The Situation
Going into Q1, the objective wasn’t to reinvent the account or chase growth at all costs.
The goal was simpler—and harder: keep performance steady while tightening efficiency.
Spend was intentionally capped at roughly $5,000 per month. The account was already converting, but like most local campaigns, it lived under two constant threats: creative fatigue and real-world interruptions.
In March, one of those interruptions showed up—a brief website outage that temporarily disrupted results and pushed CPA well above its normal range.
The real question wasn’t whether performance would wobble at some point. It was whether the structure could absorb that wobble without turning into a mess.
The Primary Challenge
Maintain reliable, cost-efficient conversions across multiple campaigns while navigating early signs of ad fatigue and a short-term website issue—without overcorrecting or destabilizing what already worked.
The Goal
At the start of the quarter, success was defined by control, not heroics:
- Hold CPA within a tight, predictable range
- Improve efficiency without chasing volume for its own sake
- Identify which campaigns and audiences were actually driving results
- Avoid panic-driven changes when month-to-month noise appeared
In other words: keep the machine running smoothly, even when conditions weren’t perfect.
Our Approach
We focused less on “fixing” performance and more on controlling it.
Instead of spreading budget thin or reacting to every fluctuation, we leaned into what was already proven and treated fatigue as something to manage—not something to fear.
The account was structured to favor prospecting, with retargeting playing a supporting role rather than driving scale. This ensured volume stayed healthy without creating overdependence on small, easily saturated audiences.
We also paid close attention to where conversions were actually coming from—by audience, device, placement, and demographic—letting delivery decisions follow reality instead of assumptions.
Execution Highlights
A few disciplined decisions made the biggest difference:
Held spend steady while optimizing efficiency
Rather than increasing budget to “smooth out” noise, we kept spend consistent and focused on tightening CPA and CPC.
Identified clear conversion drivers
Residential and Contractor Prospecting consistently delivered the majority of conversions at strong CPAs.
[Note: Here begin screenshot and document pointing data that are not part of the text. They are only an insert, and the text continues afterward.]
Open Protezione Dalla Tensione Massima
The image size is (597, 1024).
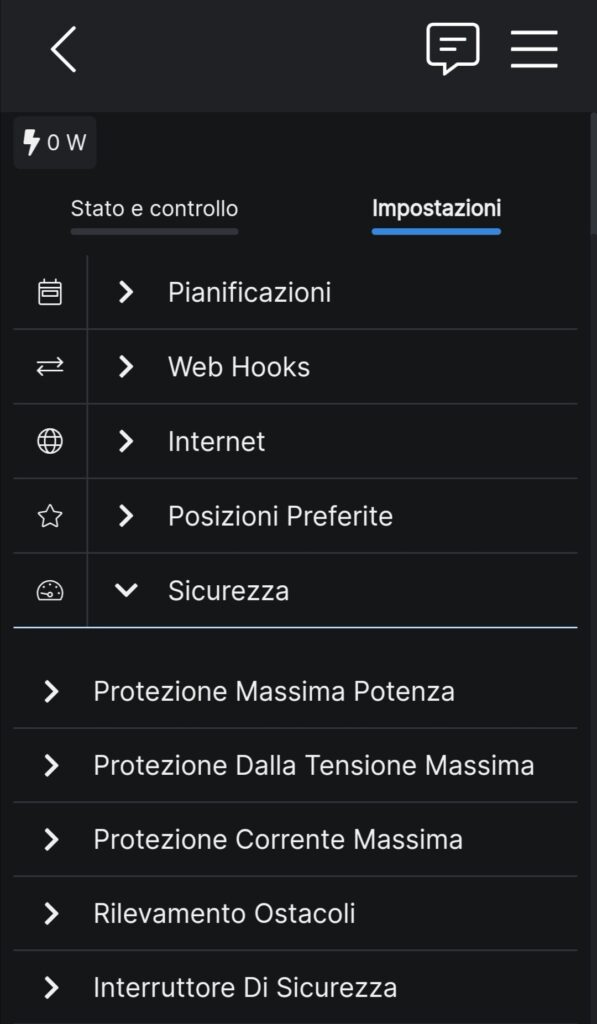click(x=295, y=765)
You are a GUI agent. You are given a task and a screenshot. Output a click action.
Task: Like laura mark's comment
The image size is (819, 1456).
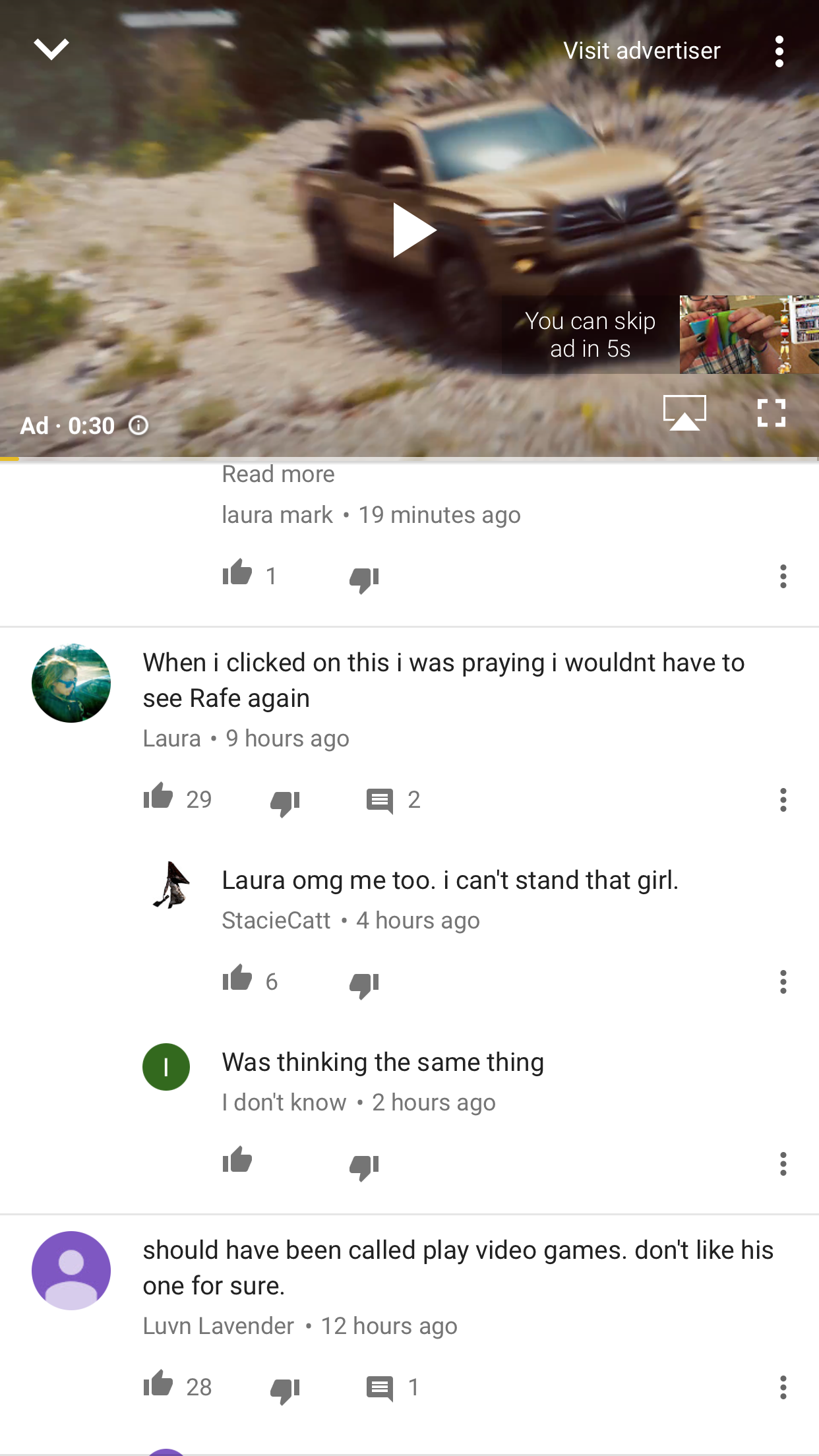(237, 574)
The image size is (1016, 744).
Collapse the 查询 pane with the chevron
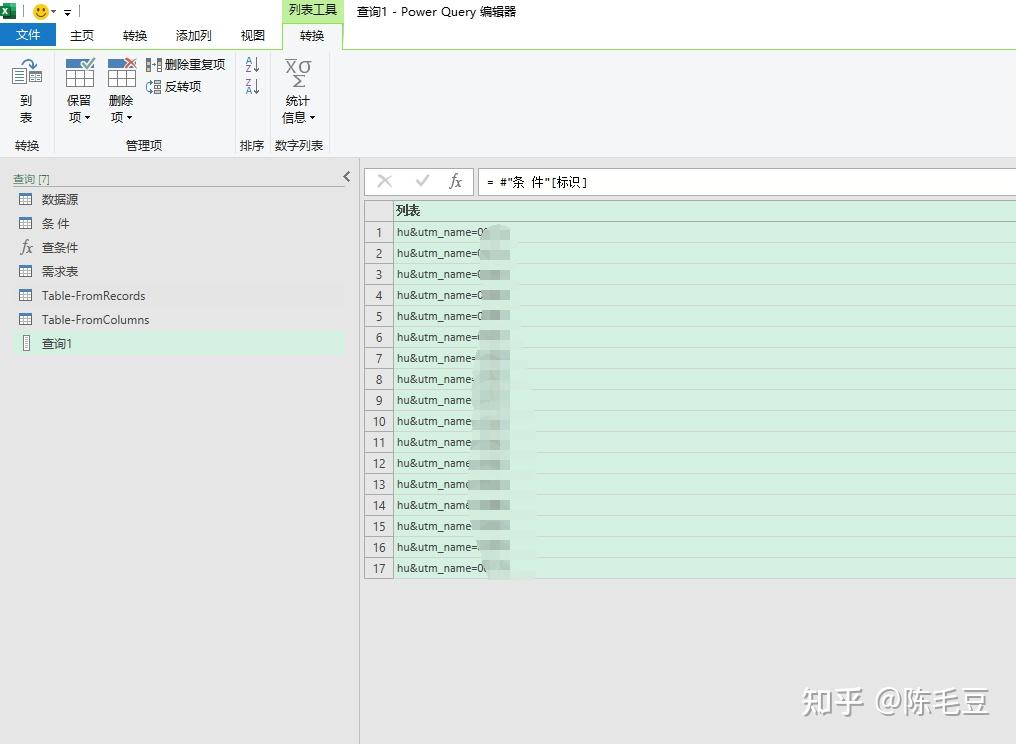point(346,175)
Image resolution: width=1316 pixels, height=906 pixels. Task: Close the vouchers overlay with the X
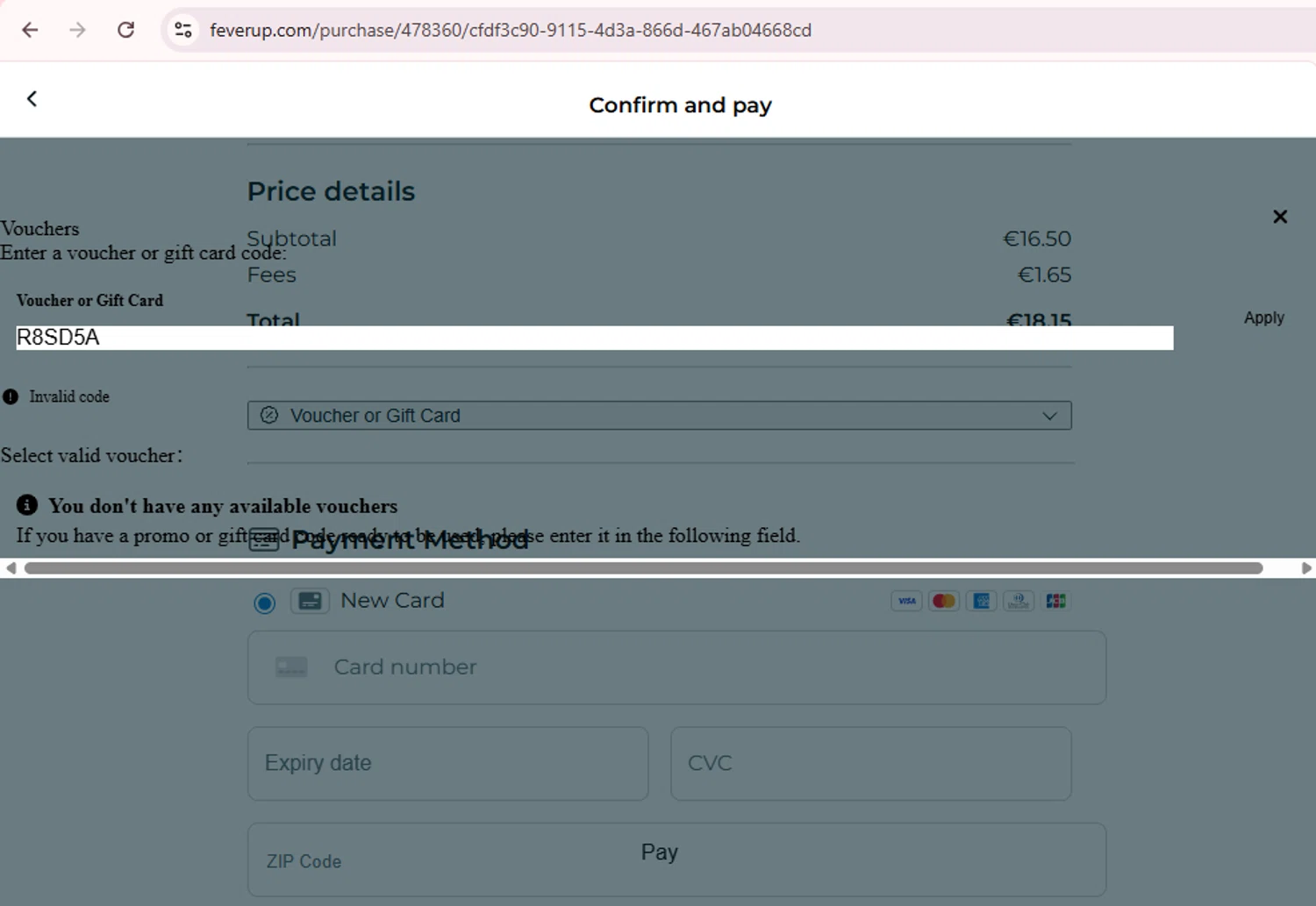(1280, 217)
These campaigns became the backbone of performance.
Refreshed creative with intent, not urgency
Creative updates were introduced deliberately—especially after March’s downtime—addressing fatigue without blowing up what already worked.
Biased delivery toward what actually converted
Performance data made the decision-making clear:
- Facebook main feed outperformed other placements
- Mobile drove the majority of conversions
- Older audiences (65+) and male demographics were the most cost-efficient
Instead of fighting these patterns, we leaned into them.
Results
The outcome was exactly what the strategy was designed to produce: better efficiency with fewer surprises.
Primary result:
CPA improved by approximately 8% to $11.87, and CPC improved by 12% to $1.33, even as overall spend dropped by roughly 29%.
Secondary results:
- 1,266 total conversions across the quarter
- Residential Prospecting delivered 583 conversions at approximately $11.29 CPA
- Contractor Prospecting followed with 515 conversions at approximately $11.56 CPA
- Residential retargeting, while smaller in scale, saw an ~80% reduction in CPA
- Facebook outperformed Instagram and Audience Network
- Mobile and main feed placements drove the majority of conversions
March’s website outage temporarily pushed CPA as high as ~$22. Once the issue passed and creative was refreshed, performance settled back into its normal range—without dramatic intervention.
Why This Worked
The win here wasn’t a single clever tweak—it was restraint.
By keeping spend consistent, resisting overreaction to short-term noise, and doubling down on what was demonstrably converting, the account stayed efficient even when conditions weren’t ideal.
Just as important as the improvements was what didn’t happen:
- No performance spiral after the site outage
- No budget thrashing in response to temporary CPA spikes
- No creative churn driven by panic instead of data
For local businesses especially, this matters. You don’t need constant reinvention—you need a system that performs predictably, absorbs disruption, and keeps costs in check.
Closing
This approach is a strong fit for local advertisers who care more about dependable results than flashy spikes.
When budgets are finite and real-world issues are unavoidable, steady optimization beats dramatic swings every time.
That’s how accounts stay profitable quarter after quarter.